The lights dim, the red TED logo glows and the researcher steps on stage. The researchers begins with an emotional anecdote, identifies a world problem, cracks a joke, shows a graph, and then the crowd rises in thunderous applause.  Another 18 minutes of edge-of-your-seat science ends and somewhere a graduate student clicks away from YouTube and back to her data.

We are the first generation of scientists raised on TED videos. There is no denying that TED affects our research goals and research styles. So is TED dangerous or inspirational to young researchers?

This first post looks at the dangers, and next week we’ll look at some of the inspirations.

Danger #1: Remember that 18 minute talk took 18 years of research.

One problem many students have is that they enter graduate school with TED as their blue print for research. It is important to remember that those TED speakers were neither as good at public speaking nor as prolific in research when they began their graduate careers. In their pasts, they focused on only a few topics, made mistakes, and needed to establish themselves before they became science rock stars.

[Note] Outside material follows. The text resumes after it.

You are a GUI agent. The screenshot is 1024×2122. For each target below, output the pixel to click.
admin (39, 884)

This danger can be fixed by using recently placed graduate students as blueprints for success. At the next conference instead of stalking a TED speaker, choose to meet up with successful young researchers and find out what that researcher did to succeed. As an additional bonus, the chances are that young research will also have more time to spend with you.

Danger #2: The Goal of Science is not Public Entertainment

John Hodgman (pictured) is an entertaining making a point. Scientists are point makers occasionally entertaining.

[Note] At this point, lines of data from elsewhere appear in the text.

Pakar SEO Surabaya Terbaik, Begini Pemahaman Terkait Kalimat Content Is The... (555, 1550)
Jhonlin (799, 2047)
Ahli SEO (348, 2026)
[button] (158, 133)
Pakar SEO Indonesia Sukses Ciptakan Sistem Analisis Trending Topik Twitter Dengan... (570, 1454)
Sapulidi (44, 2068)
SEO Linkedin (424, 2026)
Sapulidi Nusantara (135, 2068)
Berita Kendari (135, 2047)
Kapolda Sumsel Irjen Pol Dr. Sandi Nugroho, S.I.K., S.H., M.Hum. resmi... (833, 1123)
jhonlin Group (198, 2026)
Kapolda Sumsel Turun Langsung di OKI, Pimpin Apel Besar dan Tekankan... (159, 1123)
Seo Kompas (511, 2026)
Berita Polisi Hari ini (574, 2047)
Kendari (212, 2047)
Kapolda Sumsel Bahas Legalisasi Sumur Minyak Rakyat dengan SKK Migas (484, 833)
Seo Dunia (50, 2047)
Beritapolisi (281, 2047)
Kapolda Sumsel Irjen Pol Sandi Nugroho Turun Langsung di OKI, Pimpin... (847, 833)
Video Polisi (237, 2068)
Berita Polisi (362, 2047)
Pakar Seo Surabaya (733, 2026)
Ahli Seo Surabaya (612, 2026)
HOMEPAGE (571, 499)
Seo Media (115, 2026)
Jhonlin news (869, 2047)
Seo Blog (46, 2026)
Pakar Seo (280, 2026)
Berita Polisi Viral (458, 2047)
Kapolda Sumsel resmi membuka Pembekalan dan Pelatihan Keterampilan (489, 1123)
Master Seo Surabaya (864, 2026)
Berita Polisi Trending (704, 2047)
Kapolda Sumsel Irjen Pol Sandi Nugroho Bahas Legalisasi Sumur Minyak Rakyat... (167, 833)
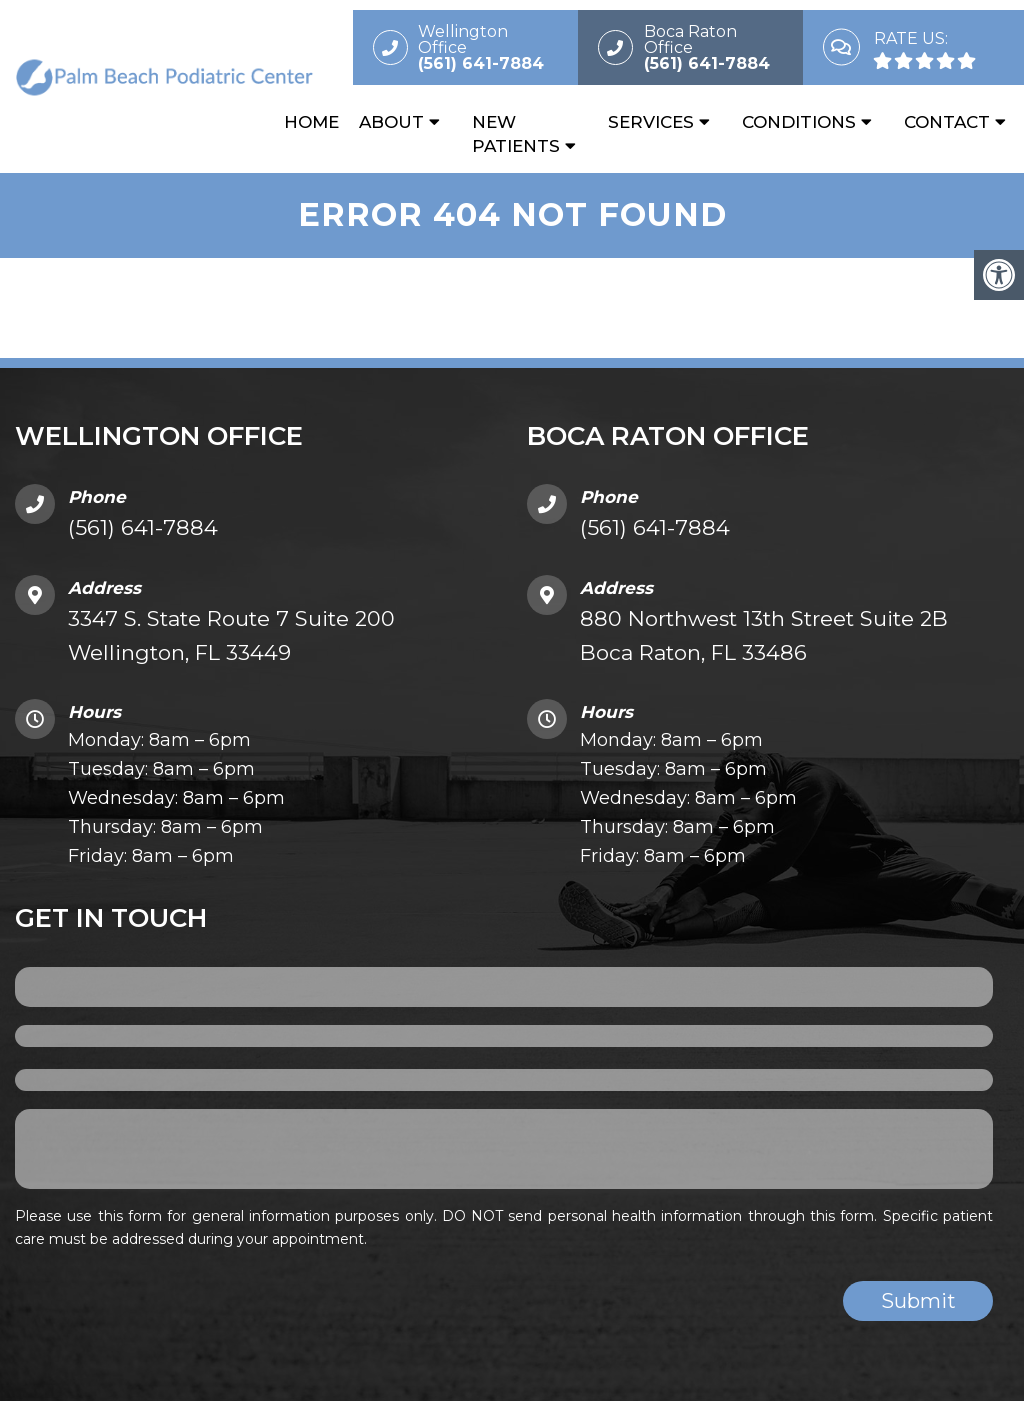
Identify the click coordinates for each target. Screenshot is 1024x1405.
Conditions (799, 122)
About (391, 122)
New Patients (516, 134)
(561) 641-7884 (143, 532)
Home (311, 122)
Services (651, 122)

John Hodgman (pictured) is an entertainer who occasionally makes a point. Scientists are point makers who occasionally entertain.

The goal of science is to create valuable information not to entertain. Entertainment is a device TED talkers and bloggers use to get their research across. One should not aim for a news headline just to get a news headline. For the most part, this tendency must be resisted for the health of science and arguably for the health of your career.

When science is entertaining it should follow the Ig Nobel standard of “research that makes people laugh and then think.” If the think does not come, then the science fails. The news media and YouTube love headlines that make people laugh and it is so tempting to try to make the public laugh and impress them. Many of us are nerds who never were popular and cool, and being popular and cool for just one moment is a huge temptation. Resist that temptation.

Danger #3:  TED is Only Chapter 1

TED talks are only the intro, TED encourages viewers to go deeper.

TED talks are only the intro, TED encourages viewers to go deeper.

TED talks always feel like the first chapter of a book. However, good science is not completed by writing just one chapter. And just as there is danger in only reading in the first chapter of Blink, there is a danger of doing chapter 1-thin research.

Some have argued that TED needs to be better at delving deeper into the topics. Regardless of whether TED internally acts correctly or not, TED does not provide the right template for how to do research. A scientist does not benefit science by just skimming the edges of a topic with a single empirical phenomenon. One benefits science by digging a deep hole or at least digging repeatedly roughly around the same hole.